Romney, in major energy speech, favors turning regulatory powers over to states


Presumptive GOP presidential nominee Mitt Romney wants a major shift in the oversight of energy production on federal lands, handing responsibility over to state governments as part of his newly announced energy plan. Romney, who framed his plan by pledging the United States will be energy independent by 2020, called for increased domestic energy production, with a heavy focus on offshore exploration as well as coal mining, during a speech to supporters today in Hobbs, N.M.

The Romney campaign previewed the Republican’s plan in a teleconference yesterday, focusing on lowering gasoline prices, reducing U.S. EPA regulations that affect the coal industry and approving the Keystone XL pipeline that would transport oil from Canadian oil sands to the Gulf of Mexico.

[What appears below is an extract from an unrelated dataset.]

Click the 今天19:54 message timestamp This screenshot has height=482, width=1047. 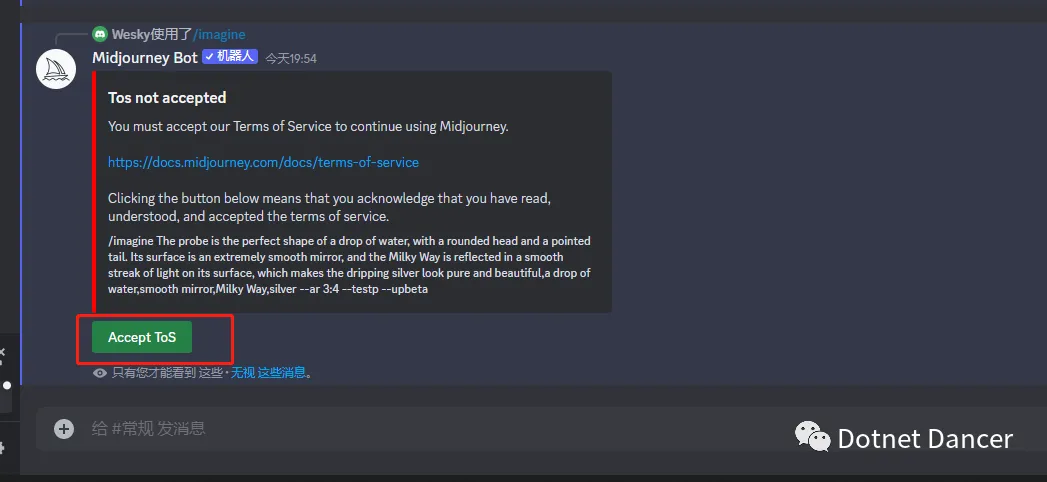(x=291, y=59)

Among the six major components of Romney’s plan Romney staff cited is the transfer of control over energy production on federal lands — including oil and gas drilling as well as renewable resources — to the states themselves. The proposal would represent an unprecedented change in the management of hundreds of millions of acres of lands under the Bureau of Land Management, Forest Service, and Fish and Wildlife Service.

The plan noted it would exclude “only lands specifically designated off-limits” but did not specify whether such areas might include national parks, wilderness areas or roadless lands.

States would be given control of regulatory and permitting processes for federal lands within their borders, although unspecified federal agencies would certify each state’s decisionmaking process.

Romney’s plan also calls for the creation of a “State Energy Development Council” in which states would work together to share “expertise and best management practices.”